TRY IT: From the line with "Task: Delete selected partner with X icon" through the line with "Task: Open the Reading", repeat the entries verbatim, both end lines included, and add nothing.

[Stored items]
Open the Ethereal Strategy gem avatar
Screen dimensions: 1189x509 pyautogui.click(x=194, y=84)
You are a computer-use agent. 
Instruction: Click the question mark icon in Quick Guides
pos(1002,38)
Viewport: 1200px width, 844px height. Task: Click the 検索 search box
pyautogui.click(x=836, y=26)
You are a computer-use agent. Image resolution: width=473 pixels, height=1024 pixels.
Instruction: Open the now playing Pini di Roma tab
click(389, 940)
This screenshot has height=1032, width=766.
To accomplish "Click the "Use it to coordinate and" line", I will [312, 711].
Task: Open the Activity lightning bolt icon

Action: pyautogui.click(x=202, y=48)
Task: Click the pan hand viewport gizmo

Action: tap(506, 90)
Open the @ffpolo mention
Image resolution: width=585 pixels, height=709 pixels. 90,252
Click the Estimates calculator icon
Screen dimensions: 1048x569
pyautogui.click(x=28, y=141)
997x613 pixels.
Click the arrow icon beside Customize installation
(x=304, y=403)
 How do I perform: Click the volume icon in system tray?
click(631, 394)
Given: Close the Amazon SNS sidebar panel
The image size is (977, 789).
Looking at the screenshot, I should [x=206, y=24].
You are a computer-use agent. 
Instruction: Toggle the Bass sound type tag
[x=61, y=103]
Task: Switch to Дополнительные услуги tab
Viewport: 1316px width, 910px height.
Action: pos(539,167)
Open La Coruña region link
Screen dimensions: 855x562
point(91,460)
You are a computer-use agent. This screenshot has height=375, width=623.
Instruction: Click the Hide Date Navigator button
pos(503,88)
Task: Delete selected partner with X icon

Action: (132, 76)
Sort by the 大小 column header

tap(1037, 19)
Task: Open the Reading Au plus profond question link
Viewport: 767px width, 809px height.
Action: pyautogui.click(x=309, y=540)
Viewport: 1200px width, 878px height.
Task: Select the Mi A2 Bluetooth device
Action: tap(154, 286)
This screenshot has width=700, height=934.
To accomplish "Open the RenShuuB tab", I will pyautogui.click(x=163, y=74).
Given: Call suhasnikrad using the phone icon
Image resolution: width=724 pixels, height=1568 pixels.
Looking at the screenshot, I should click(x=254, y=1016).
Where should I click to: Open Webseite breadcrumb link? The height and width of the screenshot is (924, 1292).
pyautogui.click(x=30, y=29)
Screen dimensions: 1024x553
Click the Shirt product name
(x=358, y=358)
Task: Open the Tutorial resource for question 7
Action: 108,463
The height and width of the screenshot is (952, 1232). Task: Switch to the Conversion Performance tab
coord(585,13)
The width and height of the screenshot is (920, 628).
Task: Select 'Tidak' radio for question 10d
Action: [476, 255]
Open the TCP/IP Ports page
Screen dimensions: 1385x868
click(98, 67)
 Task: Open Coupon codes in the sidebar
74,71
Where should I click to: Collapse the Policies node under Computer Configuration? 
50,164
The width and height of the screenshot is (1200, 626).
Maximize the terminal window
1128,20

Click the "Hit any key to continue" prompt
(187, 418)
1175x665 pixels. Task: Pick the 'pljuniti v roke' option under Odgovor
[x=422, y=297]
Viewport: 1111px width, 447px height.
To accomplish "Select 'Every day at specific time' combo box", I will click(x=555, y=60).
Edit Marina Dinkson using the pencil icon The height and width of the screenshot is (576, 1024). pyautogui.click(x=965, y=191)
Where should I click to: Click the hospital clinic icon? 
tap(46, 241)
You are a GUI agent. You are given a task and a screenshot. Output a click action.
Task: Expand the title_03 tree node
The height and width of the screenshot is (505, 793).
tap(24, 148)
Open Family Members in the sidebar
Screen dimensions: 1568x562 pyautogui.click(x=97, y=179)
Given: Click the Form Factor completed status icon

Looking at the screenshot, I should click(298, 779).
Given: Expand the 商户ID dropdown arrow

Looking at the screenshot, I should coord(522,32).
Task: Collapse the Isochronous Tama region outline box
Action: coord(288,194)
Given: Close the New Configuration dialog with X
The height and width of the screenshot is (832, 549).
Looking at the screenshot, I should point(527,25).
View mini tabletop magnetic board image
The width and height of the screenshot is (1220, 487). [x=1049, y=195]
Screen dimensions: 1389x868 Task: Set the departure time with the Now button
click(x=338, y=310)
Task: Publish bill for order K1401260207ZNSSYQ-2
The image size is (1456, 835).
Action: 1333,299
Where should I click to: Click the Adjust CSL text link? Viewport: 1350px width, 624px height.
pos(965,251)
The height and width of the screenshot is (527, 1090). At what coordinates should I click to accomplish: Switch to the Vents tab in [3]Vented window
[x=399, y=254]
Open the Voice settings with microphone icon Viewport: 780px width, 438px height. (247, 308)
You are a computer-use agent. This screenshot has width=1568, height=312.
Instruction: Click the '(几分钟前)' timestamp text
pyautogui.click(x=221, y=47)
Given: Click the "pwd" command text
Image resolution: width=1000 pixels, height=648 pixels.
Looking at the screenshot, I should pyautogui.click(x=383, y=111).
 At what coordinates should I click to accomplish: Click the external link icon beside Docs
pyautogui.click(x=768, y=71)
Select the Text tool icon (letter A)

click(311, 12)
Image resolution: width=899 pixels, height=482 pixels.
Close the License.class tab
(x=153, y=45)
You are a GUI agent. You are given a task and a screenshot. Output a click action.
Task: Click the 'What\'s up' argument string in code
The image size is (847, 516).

TASK SOLUTION:
Task: Delete selected partner with X icon

Action: (132, 76)
Sort by the 大小 column header

tap(1037, 19)
Task: Open the Reading Au plus profond question link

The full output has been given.